◆ Required work
1: Give everything from "## pagoda (Mar" down to "started my research." in the laser carving forum post, with "laser carving" changed to "laser engraving".
2: Write what comes next in the forum post about laser carving wooden iPhone back plates, starting after its last line.

◆ Provided text

# Beginner Laser Carving - Iphone Back Plate



## pagoda (Mar 7, 2013)

Hello Everyone,

I'm a beginner here in the forum, so I hope I'm not making any mistake with this topic.

I'm graduate in graphic design and since a couple years a go, I have being getting in love with laser carving on wood. Specially when it's mixed with tech, like iphone back plates made of wood, computer cases made of wood. To carve the art with laser just add so much refinement that make things way more pretty.

I have being thinking a lot about buying my own machine and getting wood and start adding my art or others art. Starting a small business out of it. The thing is I have more doubt that when I started my research.

I'm looking for a machine that can add the art with a lot of quality, is there a brand I should be looking for?

What type of wood should I look for buying? I know they must have 0,8mm but I don't know if they are laminated wood, plywood.

I'm uploading some pics as examples and in the last one you can see that the wood have been "painted" black, and that the laser carved the paint, showing just the natural color of the wood. I'm right about this process? Is there a special paint for this?

Sorry about all the questions, but as I said I'm kind of lost.

Thanks for the help guys.

◆ Dataset section
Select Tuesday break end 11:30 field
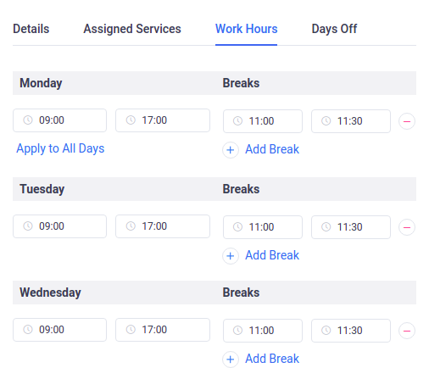The height and width of the screenshot is (379, 429). (351, 227)

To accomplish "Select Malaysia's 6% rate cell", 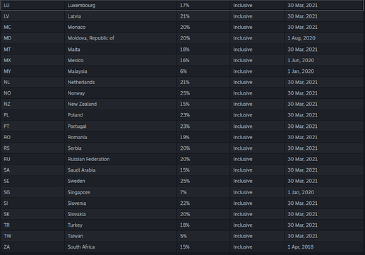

◆ Exercise responses
1:
## pagoda (Mar 7, 2013)

Hello Everyone,

I'm a beginner here in the forum, so I hope I'm not making any mistake with this topic.

I'm graduate in graphic design and since a couple years a go, I have being getting in love with laser engraving on wood. Specially when it's mixed with tech, like iphone back plates made of wood, computer cases made of wood. To carve the art with laser just add so much refinement that make things way more pretty.

I have being thinking a lot about buying my own machine and getting wood and start adding my art or others art. Starting a small business out of it. The thing is I have more doubt that when I started my research.

2:
----------



## EPJartisan (Nov 4, 2009)

Geez I wish I could help you be un-lost. Though I appreciate computer aided work.. I am a hand carver myself. The one thing I can add is that laser cutting usually burns the wood… the second one in your examples looks a lot like hand burning the art, but it could have been machine cut, stained then the surface sanded as well. But the rest look CNC made, though that could be my ignorance of that market.

As for what wood.. now there is a whole large topic totally dependent on your working process and limitations. You can buy veneers in varying thickness or re-saw stock to the thickness you desire, but I recommend since you are coming from the design to the craft world, you stay that course, determine your product and market, then your methodology, and then choose your materials. Good luck.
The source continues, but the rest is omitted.